----- Quoted passage
T.L. Morrisey

Monday, March 30, 2009

Instant Shaman (four)




Brion Gysin wanted to “disorder the mind,” and he succeeded in two well-known discoveries. One is the reordering of a text by the Cut-up method of composition and the second is the Dream Machine he co-invented with Ian Sommerville in the early 1960s. Sommerville was a colleague of William S. Burroughs, and Burroughs used Gysin’s Cut-up method in part of the writing of his novel Naked Lunch. Both of Gysin’s inventions move the conscious mind away from consensual reality, and assert what poets have known all along, that the visionary experience is fundamental to the art of poetry.
Brian Sheehan’s documentary, FlicKer, is an excellent and engrossing introduction to Gysin’s Dream Machine. The Dream Machine is basically a cylinder containing a light bulb and various shaped forms cut from the walls of the cylinder; the cylinder revolves at a predetermined speed. The observer sits beside the Dream Machine with closed eyes, allowing the flickering images caused by the Dream Machine to induce mental images of colour, shapes, and symbols. The flickering produces a hypnogogic state—perhaps it is alpha wave activity—and what is visualized during this state can then be used in a work of art, or left as an experience in itself. Gysin had an early, prototypical experience of this when traveling by bus, and while sitting with closed eyes, there was a flickering caused when trees and buildings were juxtaposed between the sunlight and the bus, similar to the experience of observing the Dream Machine. After seeing Sheehan’s documentary, FlicKer, I remembered my own experiments using the Eeman Circuit in the late 1980s. In The Cameron Aurameter (ed. Meade Layne and Riley H. Crabb, Borderland Sciences Research Foundation, Vista, 1970), there is a description and short discussion of the Eeman Circuit, the subject of experiments I tried in the mid-1980s. The Eeman Circuit is simple to assemble and use:

The circuit is made by fastening six feet of insulated copper wire to a copper or brass handle on one end and to copper wire or meshed strands… Two of these outfits are used. One is placed under the base of the spine of a person lying on his back… The wire with the handle to be gripped in the right hand, is brought out from the screen and held in the right hand. The second screen is placed under the head and the wire brought out so its handle can be placed in the left hand… The idea is that the body electricity (our mana) will be picked up by the screens and caused to flow along the wires to the hands so that changes in normal flow are brought about.

My own experience of using the Eeman Circuit is that I was overwhelmed with dream imagery while using it. I don’t remember using the Circuit many times, it was uncomfortable to lie on, and when I moved back to the city twelve years ago I didn’t bring it with me. But it is worth trying out, as one might try out the Dream Machine. All of these strategies—the Dream Machine or the Eeman Circuit; mirror gazing or the psychomateum—are ways to try to access the visionary experience; they are small doors into the unconscious, small doors to shamanic and visionary experiences. Not everyone will be interested in a shamanic approach to poetry, but it is offered for those who might resonate to some of these ideas.

1 comment:

Devin said...

I will have to come back to this article-I have heard of Gysin before but really only in passing and was unfamiliar with what he worked on. I have tried to experiment with "Lucid dreaming" and had some success-but I quit trying to do it regularly when I had a series of nightmares-not so much in the imagery of the dream-but in the message that always seemed to be "You are lost and will never find your way back" I have been intending to start up again maybe I will try this instead!-all the best!!
----------
----- Recorded data
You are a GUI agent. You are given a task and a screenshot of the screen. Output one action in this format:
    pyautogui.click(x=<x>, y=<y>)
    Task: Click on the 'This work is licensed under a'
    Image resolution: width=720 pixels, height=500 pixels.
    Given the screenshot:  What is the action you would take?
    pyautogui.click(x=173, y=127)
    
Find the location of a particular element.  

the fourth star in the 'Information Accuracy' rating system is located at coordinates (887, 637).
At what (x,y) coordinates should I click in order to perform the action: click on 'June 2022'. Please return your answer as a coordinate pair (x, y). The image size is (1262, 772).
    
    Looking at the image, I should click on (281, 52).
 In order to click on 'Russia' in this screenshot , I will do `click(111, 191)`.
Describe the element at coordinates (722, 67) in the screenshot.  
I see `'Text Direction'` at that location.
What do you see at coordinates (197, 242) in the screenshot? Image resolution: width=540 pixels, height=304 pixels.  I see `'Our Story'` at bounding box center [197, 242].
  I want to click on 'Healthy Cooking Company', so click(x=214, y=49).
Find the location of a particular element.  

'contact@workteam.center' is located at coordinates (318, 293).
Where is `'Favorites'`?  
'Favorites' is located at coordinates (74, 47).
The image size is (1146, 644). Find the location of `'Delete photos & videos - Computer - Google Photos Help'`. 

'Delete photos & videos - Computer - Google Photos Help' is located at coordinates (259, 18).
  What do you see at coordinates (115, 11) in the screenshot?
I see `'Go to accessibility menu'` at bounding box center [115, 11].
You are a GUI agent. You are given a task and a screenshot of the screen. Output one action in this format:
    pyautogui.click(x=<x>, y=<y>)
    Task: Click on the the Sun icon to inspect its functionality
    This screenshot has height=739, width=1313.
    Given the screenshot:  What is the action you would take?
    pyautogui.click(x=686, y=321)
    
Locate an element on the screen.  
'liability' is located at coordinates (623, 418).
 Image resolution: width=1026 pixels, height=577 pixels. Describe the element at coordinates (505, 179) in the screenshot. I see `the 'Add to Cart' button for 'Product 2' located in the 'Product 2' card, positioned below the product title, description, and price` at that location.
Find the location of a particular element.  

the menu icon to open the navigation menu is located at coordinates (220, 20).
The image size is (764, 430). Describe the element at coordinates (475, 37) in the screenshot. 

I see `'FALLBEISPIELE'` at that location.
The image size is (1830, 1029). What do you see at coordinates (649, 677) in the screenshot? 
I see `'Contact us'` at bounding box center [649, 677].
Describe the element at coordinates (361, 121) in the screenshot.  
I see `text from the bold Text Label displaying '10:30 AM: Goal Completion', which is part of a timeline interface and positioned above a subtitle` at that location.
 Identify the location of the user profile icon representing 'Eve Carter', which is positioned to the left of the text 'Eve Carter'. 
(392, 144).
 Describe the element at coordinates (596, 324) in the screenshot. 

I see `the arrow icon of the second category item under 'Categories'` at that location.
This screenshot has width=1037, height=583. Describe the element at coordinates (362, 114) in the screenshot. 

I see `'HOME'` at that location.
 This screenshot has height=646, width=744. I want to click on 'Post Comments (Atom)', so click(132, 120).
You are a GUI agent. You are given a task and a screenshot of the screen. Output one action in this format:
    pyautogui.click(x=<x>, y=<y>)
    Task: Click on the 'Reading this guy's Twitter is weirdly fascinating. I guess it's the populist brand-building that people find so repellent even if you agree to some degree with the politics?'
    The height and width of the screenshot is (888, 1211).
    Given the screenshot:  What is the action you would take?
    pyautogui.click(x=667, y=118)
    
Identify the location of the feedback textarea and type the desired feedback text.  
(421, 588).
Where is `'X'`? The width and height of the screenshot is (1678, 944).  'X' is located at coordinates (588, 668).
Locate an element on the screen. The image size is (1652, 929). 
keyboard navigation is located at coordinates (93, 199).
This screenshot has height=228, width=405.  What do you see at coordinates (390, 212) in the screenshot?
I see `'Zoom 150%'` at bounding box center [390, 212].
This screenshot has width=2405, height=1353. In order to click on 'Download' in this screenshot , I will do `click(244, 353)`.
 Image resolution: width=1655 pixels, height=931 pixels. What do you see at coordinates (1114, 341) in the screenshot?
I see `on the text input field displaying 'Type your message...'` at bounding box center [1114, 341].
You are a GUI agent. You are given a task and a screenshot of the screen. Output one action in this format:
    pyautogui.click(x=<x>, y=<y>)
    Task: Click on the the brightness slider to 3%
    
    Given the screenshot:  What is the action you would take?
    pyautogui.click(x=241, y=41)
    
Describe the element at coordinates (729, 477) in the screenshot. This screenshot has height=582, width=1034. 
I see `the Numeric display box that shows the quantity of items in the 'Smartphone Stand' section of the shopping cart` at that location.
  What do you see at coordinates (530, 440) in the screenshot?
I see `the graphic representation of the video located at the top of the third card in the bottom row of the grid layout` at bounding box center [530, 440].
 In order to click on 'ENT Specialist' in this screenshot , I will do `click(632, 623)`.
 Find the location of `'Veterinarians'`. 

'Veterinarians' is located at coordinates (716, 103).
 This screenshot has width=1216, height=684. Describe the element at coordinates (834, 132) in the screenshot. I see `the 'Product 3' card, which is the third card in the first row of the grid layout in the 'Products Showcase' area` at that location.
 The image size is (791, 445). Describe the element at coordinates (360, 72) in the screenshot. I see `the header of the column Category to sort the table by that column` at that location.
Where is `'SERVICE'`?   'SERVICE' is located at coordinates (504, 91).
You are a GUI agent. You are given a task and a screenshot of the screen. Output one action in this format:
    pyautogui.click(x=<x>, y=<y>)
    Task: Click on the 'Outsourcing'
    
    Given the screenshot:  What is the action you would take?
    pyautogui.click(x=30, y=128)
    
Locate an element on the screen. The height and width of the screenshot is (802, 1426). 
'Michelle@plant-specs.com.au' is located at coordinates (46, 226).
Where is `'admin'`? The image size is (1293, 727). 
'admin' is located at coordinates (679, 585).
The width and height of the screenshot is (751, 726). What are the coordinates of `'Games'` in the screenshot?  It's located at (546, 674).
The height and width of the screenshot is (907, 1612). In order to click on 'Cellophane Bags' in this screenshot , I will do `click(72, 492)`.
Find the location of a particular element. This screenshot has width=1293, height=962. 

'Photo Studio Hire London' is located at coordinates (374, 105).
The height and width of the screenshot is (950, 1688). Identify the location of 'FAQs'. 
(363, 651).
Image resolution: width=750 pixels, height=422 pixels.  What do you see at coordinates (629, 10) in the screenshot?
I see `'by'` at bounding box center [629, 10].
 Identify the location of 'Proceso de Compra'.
----------
→ **What the exercise asks**:
Answer these questions about the post on the Dream Machine:
1. With whom did Gysin co-invent the Dream Machine?
2. Who made the documentary FlicKer?
3. How much insulated copper wire is fastened to each handle in the Eeman Circuit?
The listing is separate material, unrelated to the text above it.

→ **The completed task**:
1. Ian Sommerville
2. Brian Sheehan
3. Six feet